> [ARTICLE]:
◆ ◆ ◆ ◆ ◆ ◆ ◆

How much buffering you have depends on lots of things. You can use the DMA FIFO block to add a considerable amount of SDRAM-backed buffering in the event that you need a lot of delay. You might also just consider running at a lower sample rate, if possible, to reduce your buffering requirement for a given delay.

So let’s go over the approach. It looks a whole lot like Approach #2, because we’re modifying the CHDR header similarly:

localparam [63:0] DELAYTIME = 1000;
wire [63:0] future_vita_time = m_axis_data_tuser[63:0] + DELAYTIME;
cvita_hdr_modify cvita_hdr_modify_data (
 .header_in(m_axis_data_tuser),
 .header_out(s_axis_data_tuser),
 .use_pkt_type(1'b0), .pkt_type(),
 .use_has_time(1'b0), .has_time(),
 .use_eob(1'b0), .eob(),
 .use_seqnum(1'b0), .seqnum(),
 .use_length(1'b0), .length(),
 .use_src_sid(1'b1), .src_sid(src_sid),
 .use_dst_sid(1'b1), .dst_sid(next_dst_sid),
 .use_vita_time(1'b1), .vita_time(future_vita_time));

Here you see that we declare a delay time, and then add it to the extracted time (the lower 64 bits) from the incoming header. If you want to get fancy and make it changeable at runtime, you could use a settings register:

 wire [31:0] delaytime;
 setting_reg #(
 .my_addr(SR_DELAYTIME), .awidth(8), .width(32))
 sr_delaytime (
 .clk(ce_clk), .rst(ce_rst),
 .strobe(set_stb[0]), .addr(set_addr[0]), .in(set_data[0]), .out(delaytime), .changed());

This limits you to 32 bits of delay, but since you definitely don’t have 32 bits of samples worth of buffering, this is fine. Some thinking about this approach reveals a caveat: you can never reduce the delay at runtime, because the packets already in the queue would take enough time to clear that by the time the first packet with the reduced delay arrives, it will be too late. Creative approaches to solving this problem might involve dropping incoming packets until you “catch up”.

◆ ◆ ◆ ◆ ◆ ◆ ◆

> [TASK 1]:
Copy the passage on packet delay word for word, everything from "How much buffering" down to "a given delay.".
This listing is unrelated to the passage on packet delay.

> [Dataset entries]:
◆ ◆ ◆ ◆ ◆ ◆ ◆

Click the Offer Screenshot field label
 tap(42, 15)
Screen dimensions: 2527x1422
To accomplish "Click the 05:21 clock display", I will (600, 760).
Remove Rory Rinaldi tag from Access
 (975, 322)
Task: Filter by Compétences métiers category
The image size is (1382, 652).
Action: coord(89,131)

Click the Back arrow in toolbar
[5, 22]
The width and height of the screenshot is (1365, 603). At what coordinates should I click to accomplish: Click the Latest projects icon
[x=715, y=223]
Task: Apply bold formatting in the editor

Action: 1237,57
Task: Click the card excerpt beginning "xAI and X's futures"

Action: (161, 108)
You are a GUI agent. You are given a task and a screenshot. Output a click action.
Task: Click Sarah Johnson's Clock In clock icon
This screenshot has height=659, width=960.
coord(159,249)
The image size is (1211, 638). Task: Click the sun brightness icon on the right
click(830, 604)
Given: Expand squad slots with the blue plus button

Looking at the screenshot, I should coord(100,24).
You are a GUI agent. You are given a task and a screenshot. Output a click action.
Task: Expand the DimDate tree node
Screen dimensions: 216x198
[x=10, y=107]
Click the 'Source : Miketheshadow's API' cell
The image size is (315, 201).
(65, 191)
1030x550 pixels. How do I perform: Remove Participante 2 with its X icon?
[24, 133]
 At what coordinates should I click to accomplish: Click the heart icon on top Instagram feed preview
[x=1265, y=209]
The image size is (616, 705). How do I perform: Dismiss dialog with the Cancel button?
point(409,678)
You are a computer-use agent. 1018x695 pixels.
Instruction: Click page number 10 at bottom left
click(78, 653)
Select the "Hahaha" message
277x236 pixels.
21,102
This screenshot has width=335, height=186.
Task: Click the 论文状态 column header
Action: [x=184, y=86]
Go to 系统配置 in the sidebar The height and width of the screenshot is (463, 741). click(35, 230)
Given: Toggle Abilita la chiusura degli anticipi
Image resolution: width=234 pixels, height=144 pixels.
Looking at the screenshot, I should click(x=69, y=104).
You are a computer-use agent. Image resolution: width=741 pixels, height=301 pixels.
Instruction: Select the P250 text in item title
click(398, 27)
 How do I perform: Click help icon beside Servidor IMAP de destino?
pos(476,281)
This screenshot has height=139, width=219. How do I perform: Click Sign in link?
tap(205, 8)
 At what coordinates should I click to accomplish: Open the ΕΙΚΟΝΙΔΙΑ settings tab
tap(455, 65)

◆ ◆ ◆ ◆ ◆ ◆ ◆

> [TASK 2]:
Reproduce the listing verbatim, everything from its first line down to the line containing "Looking at the screenshot, I should coord(100,24).", and nothing more.

> [EXERCISE RESULT 1]:
How much buffering you have depends on lots of things. You can use the DMA FIFO block to add a considerable amount of SDRAM-backed buffering in the event that you need a lot of delay. You might also just consider running at a lower sample rate, if possible, to reduce your buffering requirement for a given delay.

> [EXERCISE RESULT 2]:
Click the Offer Screenshot field label
 tap(42, 15)
Screen dimensions: 2527x1422
To accomplish "Click the 05:21 clock display", I will (600, 760).
Remove Rory Rinaldi tag from Access
 (975, 322)
Task: Filter by Compétences métiers category
The image size is (1382, 652).
Action: coord(89,131)

Click the Back arrow in toolbar
[5, 22]
The width and height of the screenshot is (1365, 603). At what coordinates should I click to accomplish: Click the Latest projects icon
[x=715, y=223]
Task: Apply bold formatting in the editor

Action: 1237,57
Task: Click the card excerpt beginning "xAI and X's futures"

Action: (161, 108)
You are a GUI agent. You are given a task and a screenshot. Output a click action.
Task: Click Sarah Johnson's Clock In clock icon
This screenshot has height=659, width=960.
coord(159,249)
The image size is (1211, 638). Task: Click the sun brightness icon on the right
click(830, 604)
Given: Expand squad slots with the blue plus button

Looking at the screenshot, I should coord(100,24).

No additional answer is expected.